P _BHP ＝P _PWD +ρ·g·(H _TVD +H _PWD )

in the formula, P _BHP Bottom hole pressure; p _PWD Is the annulus pressure; ρ isDrilling fluid density; g is the acceleration of gravity; h _TVD The bottom hole depth; h _PWD The measuring point depth for measuring the annular pressure is measured.

The working condition identification model is a trained support vector machine working condition identification model, and can realize identification of working conditions in overflow, leakage, overflow and leakage simultaneous storage and overflow and leakage prevention 4; the trained support vector machine working condition recognition model is determined by the following method:

acquiring historical riser pressure, annular pressure, wellhead pressure, the flow of drilling fluid injected into a drilling system, the flow data of the drilling fluid discharged from the drilling system and working condition marks, and performing [0,1] normalization processing on the historical riser pressure, the annular pressure, the wellhead pressure, the flow of the drilling fluid injected into the drilling system and the flow data of the drilling fluid discharged from the drilling system to obtain a training data set;

preset one input 5 parameters: the method comprises the following steps of (1) outputting 4 working conditions of riser pressure, annular pressure, wellhead pressure, flow of drilling fluid injected into a drilling system, flow of drilling fluid discharged from the drilling system: a support vector machine model with overflow, leakage, overflow and leakage simultaneous storage and no overflow and leakage;

training a support vector machine model by utilizing a training data set so as to obtain a trained support vector machine working condition identification model;

the preset support vector machine model is an SVM kernel function type, and a linear kernel function, a polynomial kernel function, a radial basis kernel function or a multilayer perceptron kernel function and the like are selected; as shown in fig. 4, 1, 2, 3, and 4 represent four working conditions of overflow, leakage, overflow and leakage simultaneous storage, and no overflow and leakage respectively; SVM _1-4 (1, 2, 3, 4) represents the initial state, 5 parameters are input. Firstly, obtaining the SVM based on the basic judgment conditions of overflow and no overflow and leakage _1-3 (1, 2, 3) and SVM _2-4 (2,3,4). Then, entering a second layer, and obtaining the SVM based on the judgment condition of overflow and overflow-leakage coexistence _1-2 (1, 2) and SVM _2-3 (2, 3); obtaining the SVM based on the judgment conditions of leakage, no overflow and no leakage _2-3 (2, 3) and SVM _3-4 (3,4). And finally, entering a third layer, and obtaining 1 (overflow) and 2 (leakage) based on overflow and leakage judgment conditions(loss); based on the judgment conditions of leakage and overflow leakage simultaneous storage, 2 (leakage) is determined, and 3 (overflow leakage simultaneous storage) is obtained; based on the judgment conditions of simultaneous leakage and non-leakage, 3 is defined (simultaneous leakage and non-leakage) to obtain 4 (non-leakage and non-leakage).

And when the support vector machine model is trained, a cross validation mode is adopted.

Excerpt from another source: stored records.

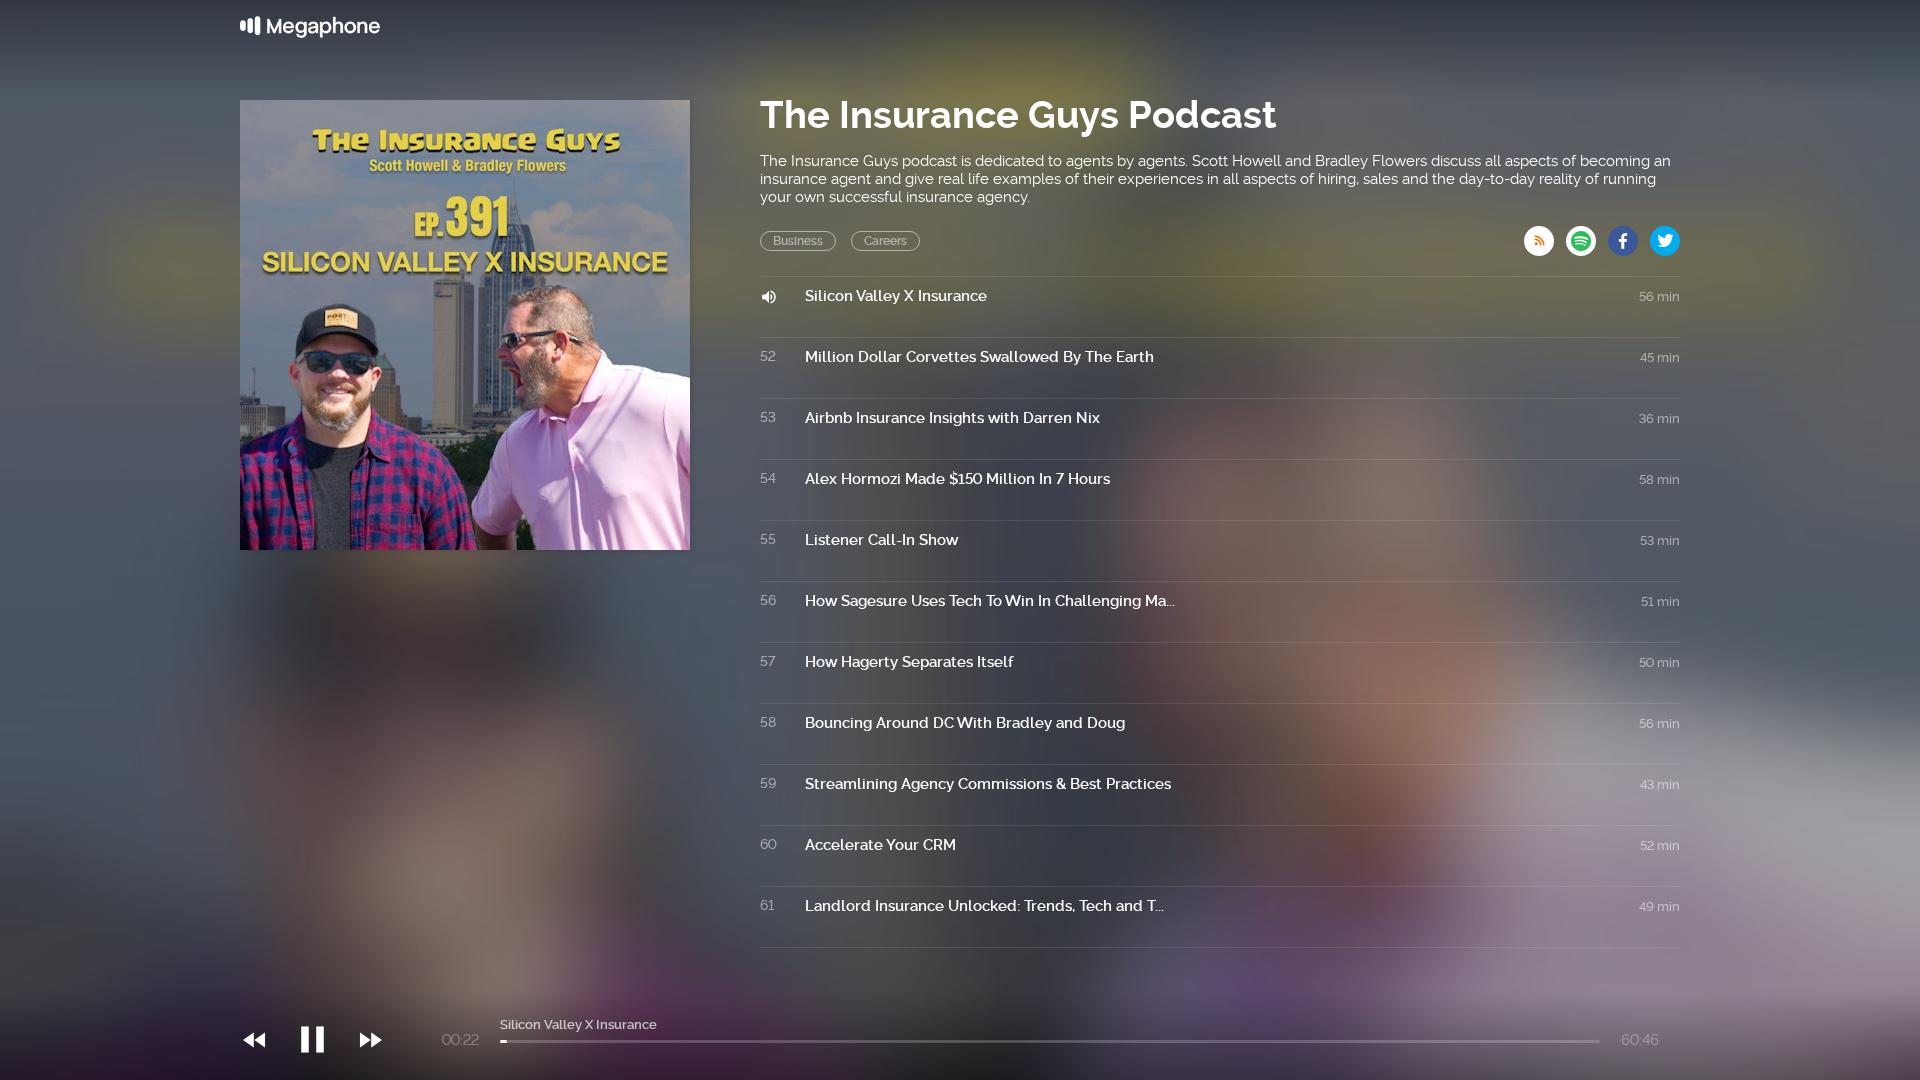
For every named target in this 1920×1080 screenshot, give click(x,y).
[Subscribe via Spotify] (1587, 235)
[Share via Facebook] (1629, 235)
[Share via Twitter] (1665, 235)
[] (322, 999)
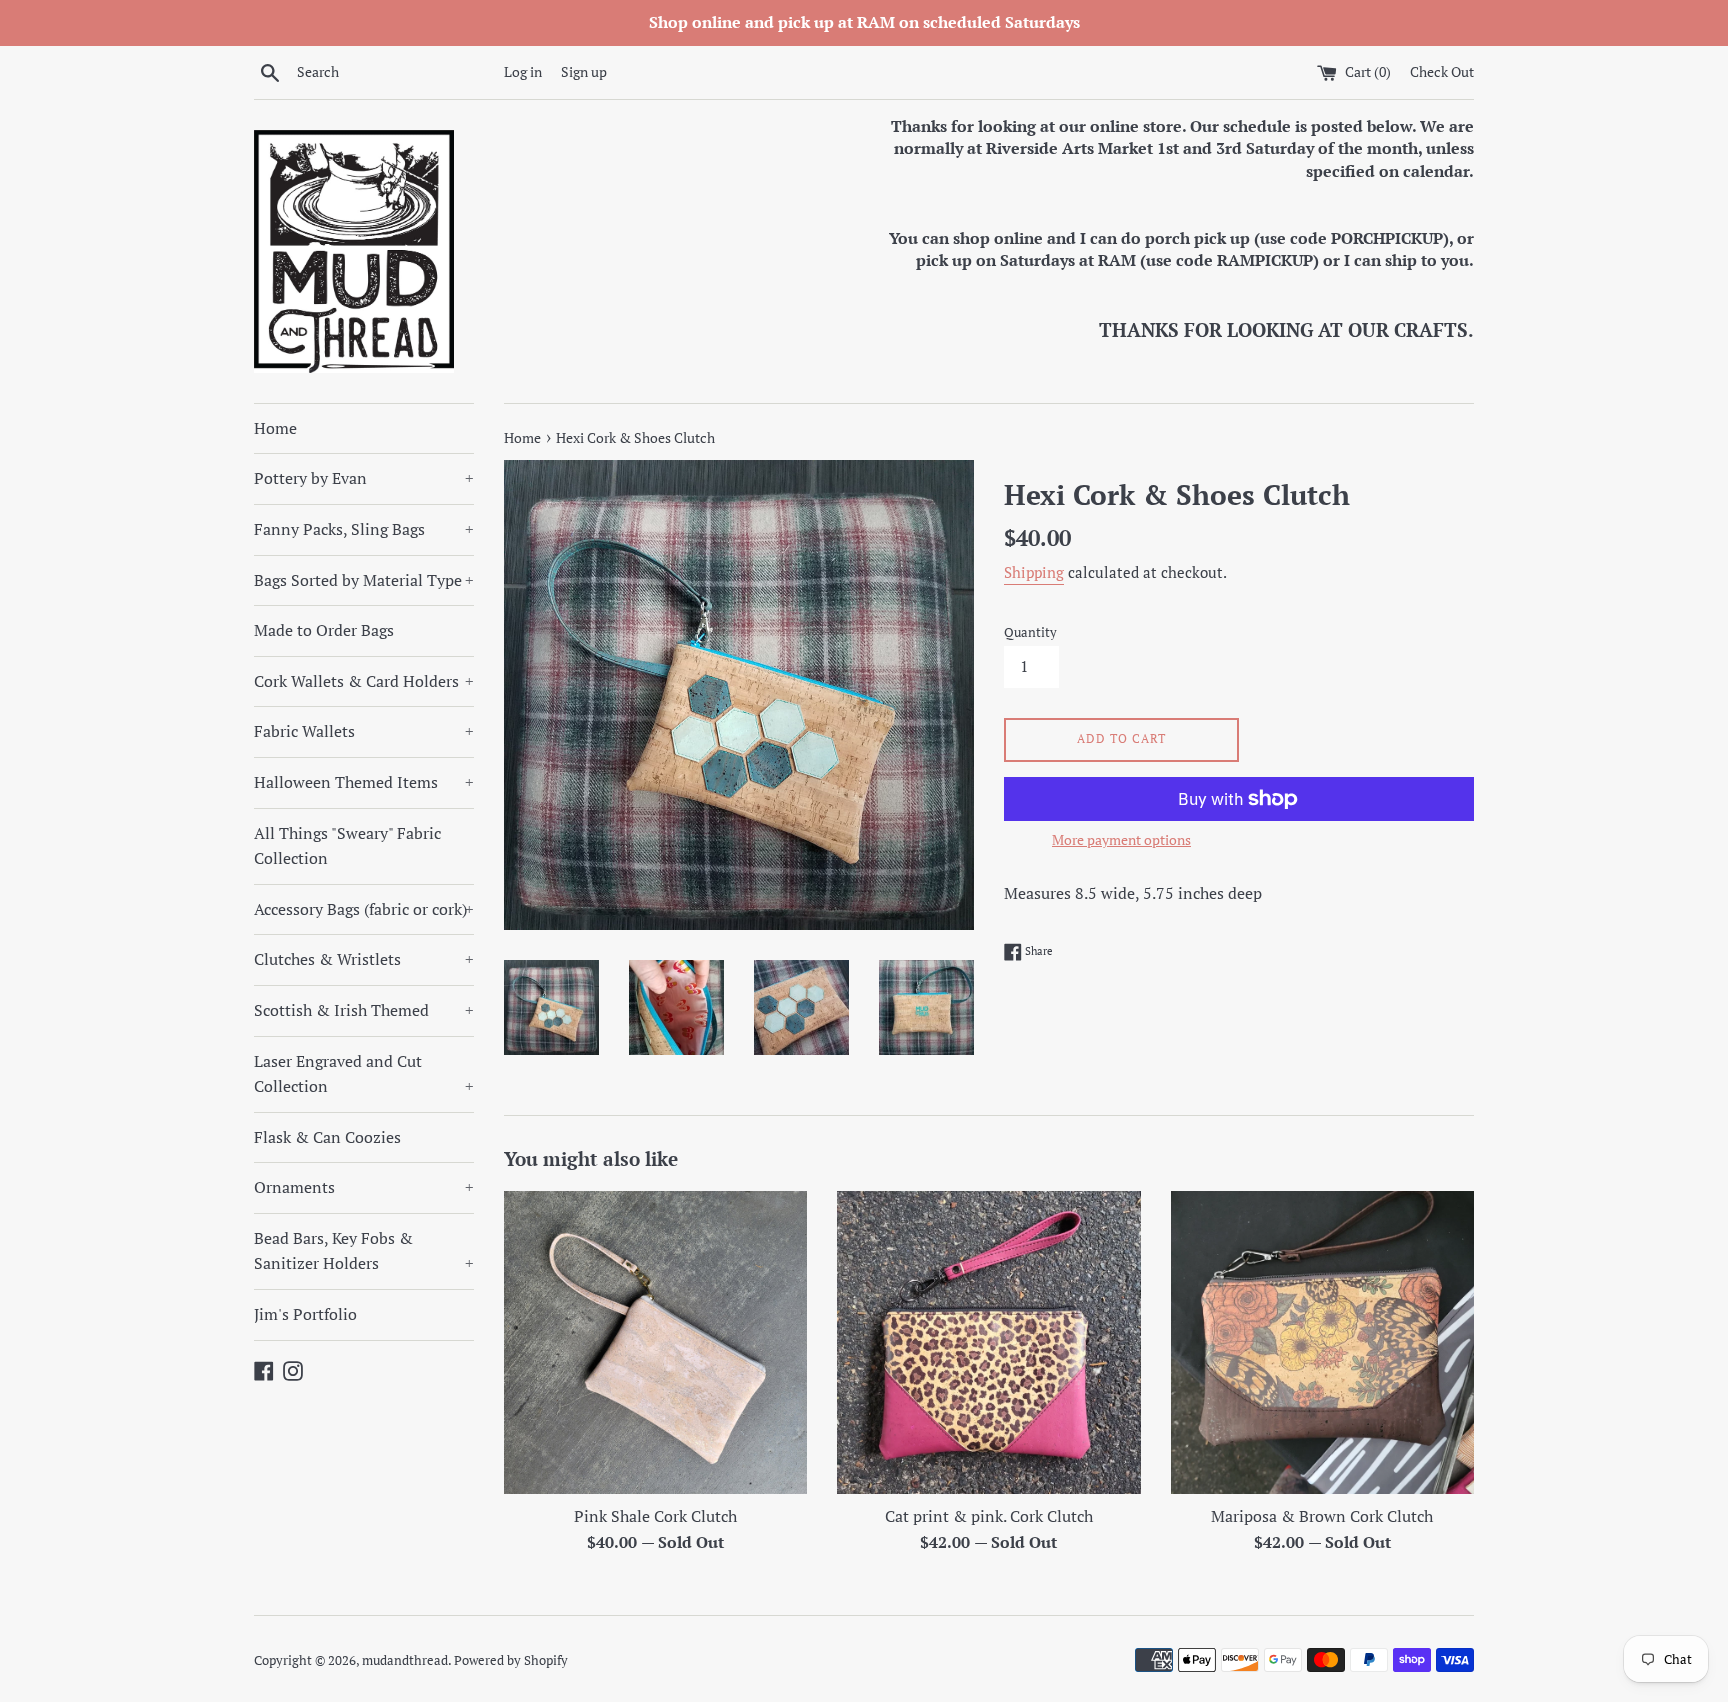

When the trained support vector machine working condition recognition model is used for judging the working condition, the calibration standard of overflow and the calibration standard of leakage are as follows:

the calibration criteria for overflow to occur were: the overflow volume is greater than a first rated value (positive) or the leakage volume is less than a second rated value (negative), the column pressure change value, the annular pressure change value and the wellhead pressure change value deviate (in normal working conditions, the three values are equal or close), the annular pressure continuously and gradually decreases after being temporarily and gradually increased or continuously and gradually decreases after being temporarily and gradually increased compared with the annular pressure change trend line under normal working conditions, and the column pressure gradually decreases compared with the annular pressure change trend line under normal working conditions;

the calibration standards for the occurrence of a leak were: the overflow volume is less than the third rated value (should be negative) or the leakage volume is greater than the fourth rated value (should be positive), the column pressure variation value, the annular pressure variation value and the wellhead pressure variation value deviate (in normal working conditions, the three values are equal or close), the annular pressure continuously and gradually decreases or continuously and gradually decreases after being temporarily higher than the annular pressure variation trend line under normal working conditions, and the column pressure gradually decreases compared with the annular pressure variation trend line under normal working conditions.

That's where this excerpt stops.